Don’t let your job become a pain in the neck, back and shoulders
If you've ever felt a strain in your neck, shoulders or back while at work, listen up: your body is trying to tell you something.
Many of us find ourselves picking up the phone, drafting emails and searching for files on a day-to-day basis, but most of us don't realize the physical harm we are putting ourselves through. According to physical therapist and owner of Platinum Therapy PT, Dr. Boyd Dyer, occupational hazards can cause you more pain than you may realize.
“The muscles in the body are resilient, but they can’t take certain abuses over a period of time,” he said. “Overuse will cause [the body] harm.”
Dyer, who has been practicing as a physical therapist for more than 10 years and even served as a PT consultant for the New York Jets, explained that although the muscles in one’s neck, shoulders and back are located in different parts of the spine (known as the cervical, thoracic and lumbar segments), it is no secret that when one part is strained, the other parts compensate, thus putting people at risk for acute muscle spasms or even greater injury.

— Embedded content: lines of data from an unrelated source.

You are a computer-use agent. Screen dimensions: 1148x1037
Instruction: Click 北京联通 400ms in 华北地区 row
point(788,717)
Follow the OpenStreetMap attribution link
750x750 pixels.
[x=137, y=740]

He shared a few tips to keep injuries in line and how to avoid them from occurring in the first place:
- Update your workspace: In the modern day world, where computer use and multitasking are a must, it can be a nightmare for your body. “Look at your workplace, especially your computer,” he said. “Your monitor should be eye-level, your keyboard should be slightly below your arms when they are on a right angle and your shoulders should be relaxed.” Making other modifications, such as consolidating your work area to avoid overexertion, using a speakerphone or a headset (especially if you use the phone for 90 minutes or more per day) and increasing the use of the trackball on a computer mouse can make a big difference.
- Make a note: Just like you would for a to-do list, Dyer says take advantage of your computer or cell phone’s calendar to remind yourself to do some light stretches or relax your eyes every 45 minutes. “Taking quick breaks makes you more productive,” he said. “Things like tension headaches are caused by the eye muscles and all upper muscles, so you should allow them to desensitize.”
- Get up and move: Even if it’s just for a few minutes, Dyer suggests changing your position, taking a quick walk around the office or stretching your arms can help you prevent unnecessary strains. “Being too focused will burn you out,” he said. “You physically are not able to focus intently [over a long period of time]… [your body] needs rest.”
So what do you do if you experience an acute muscular attack? “In the first 48 hours, apply ice to the muscle and stay comfortable,” Dyer said. “Do not try to massage, stretch, take a dip in a Jacuzzi or apply heat to the inflamed area. And if you are in terrible pain, consult a doctor or take a trip to the emergency room.”